Glitch #42 & #43
Experiments with digital glitch effects made in analog paint.
Two works of x by y cm (x x y"), 6 to 7 layers of spray paint on canvasboard.
Glitch #42 and #43 are the first works to incorporate digital glitch effects, image corruption and jpeg artifacts into my works. The aggresively broken images, combined with dark colours and kinky topics, are meant to give these paintings a more raw feeling that the works I made previously. The use of close-up view with the stripes and offsets that break the image make it so it might take a second before you see what is depicted. Or as one viewer said: “I don’t see what it is– is someone being arrested?” (sure mom).
The process
It took 42 images and pre-studies before I found the one I liked enough to turn into a painting, hence the titles.

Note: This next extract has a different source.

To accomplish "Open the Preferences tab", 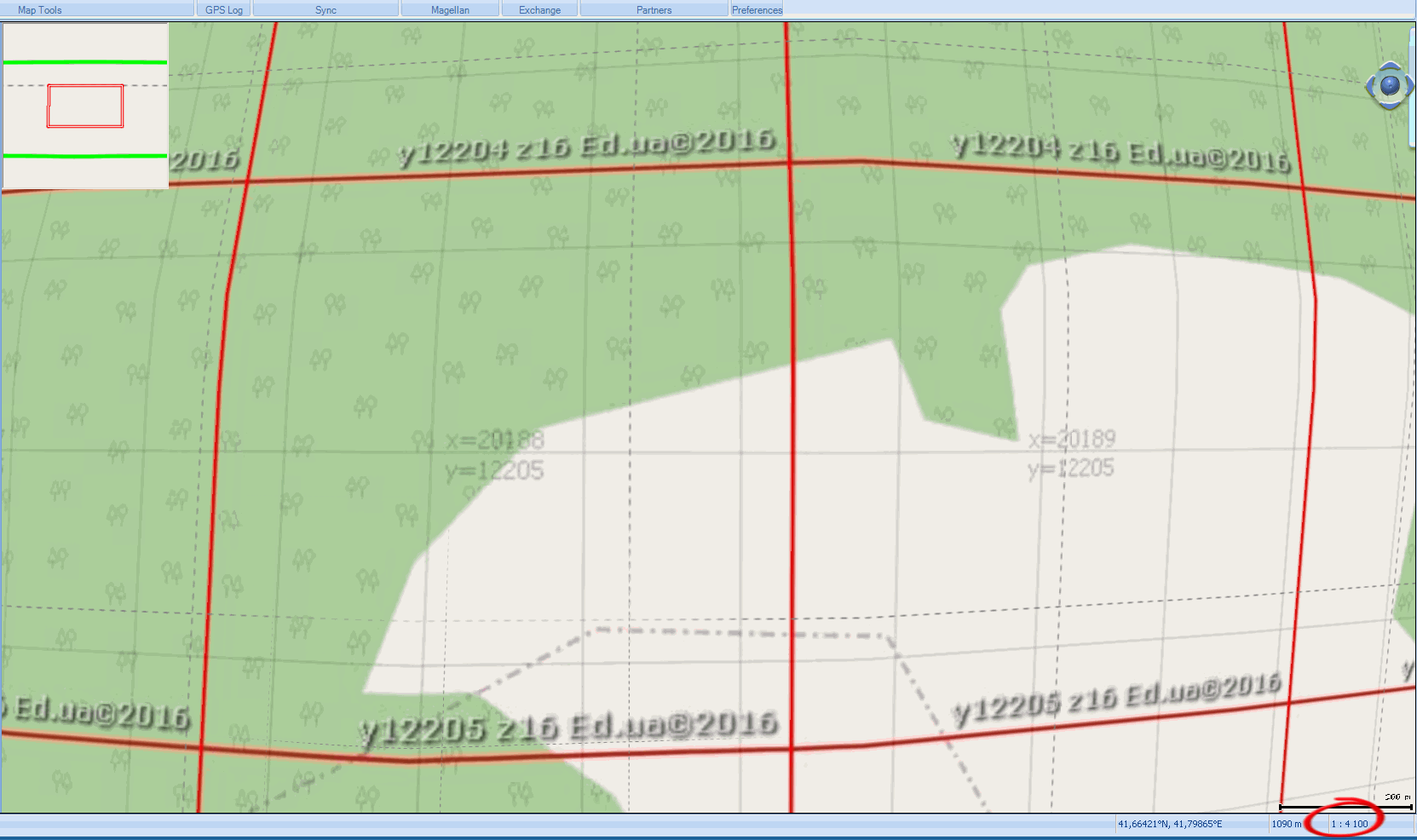I will click(757, 10).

I start with a regular photo, crop and edit it until the colors and contrast are suitable. The photo’s are then ‘broken’, for which I prefer to use a tool like this one, but also use a lot of editing in Photoshop to imitate artifacts similar to the ones you’d find on Glitch Art collection sides like this subreddit and this one. A history in IT and experience with broken harddrives helps a lot with this as well. Finally, another round of editing to make sure the contrast is good and the image is not too cluttered or unrecognizable. This involves some manual digital painting as well, before the actual painting starts. It also entails making sure the painting will work as a stencil. Since all layers will be cut from pieces of mylar, it is important that none of the colors form ‘islands’ that will fall out, or are too flimsy to stay attached in a coherent manner.
When the design work of the stencils is done, I have an automated knife plotter to cut the stencils for me, and the actual painting begins. Over the course of several hours or days, each layer is sprayed and dried until the final result is there. These particular ones, due to the fact that some layers include multiple colors, take come careful planning (and masking tape) to make it all work.